Kのランチのために。

Kは、外国人専門のクリニックに勤めている。
8時過ぎには出る早番と9時過ぎに出る遅番の日が交互にあって、土曜日は隔週で半ドンで働いている。
お昼ごはんはクリニック内に食堂もないようで、コンビニで買っているらしい。何を買って食べているのかと聞くと、
「おにぎりとサラダとゆで卵」
と答えるので、「それじゃあタンパク質が足りないじゃん」と言うと、「プロテイン飲んでるから大丈夫」と言う。
「お弁当を作ろうか?」と聞くと、「女の看護師さんたちに見られて恥ずかしいからいい…」と言うのだ。
それで、コンビニのサラダもどうかと思い、野菜とゆで卵だけは毎日用意して持たせるようにしている。
ゆで卵は下に穴を開けて、100mlの水を入れて4個ならば蓋をして中火にかけてから6分、火を止めてそのまま4分たったら急冷する。
野菜は、ロメインレタスや水菜を下に半分くらい敷いて、その上に、アスパラやスナップエンドウやインゲンやブロッコリーなど季節の野菜を数種類茹でたものを乗せて、彩りを考えてプチトマトかラディッシュを散らす。それを、Kが出かけるまでに用意して持たせてあげるのだ。

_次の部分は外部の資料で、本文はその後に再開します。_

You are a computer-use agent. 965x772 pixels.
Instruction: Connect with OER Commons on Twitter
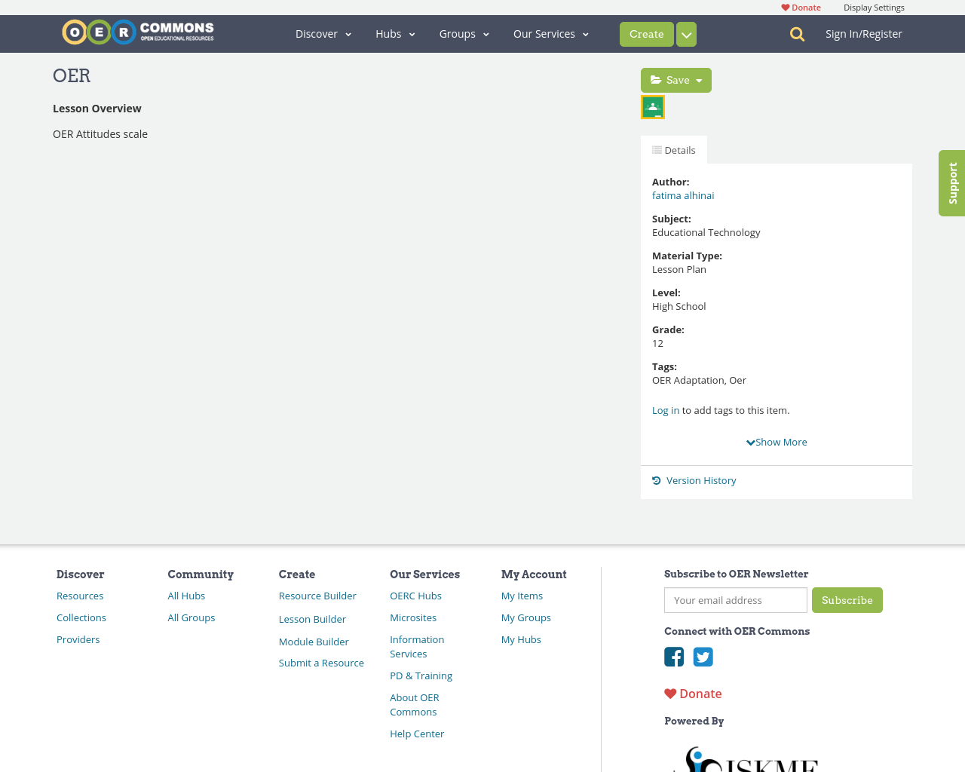pos(703,657)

毎日卵や野菜を茹でて箱に入れて持たせるだけでも大変だと思うのに、世の中の母親は、さらに品数の多いお弁当まで作って子どもに持たせていることを考えると、まるでスーパーウーマンのように思えてしまう。
自分の子どもの頃にもお弁当を作って持たせてくれた母を思うと、今頃になってその労力がいかほどのものだったか、骨身にしみて母の有り難さがわかるものだ。
そんなことを考えながら、今日も卵と野菜を持って、出かけて行くKに向かって手を振ったのだ。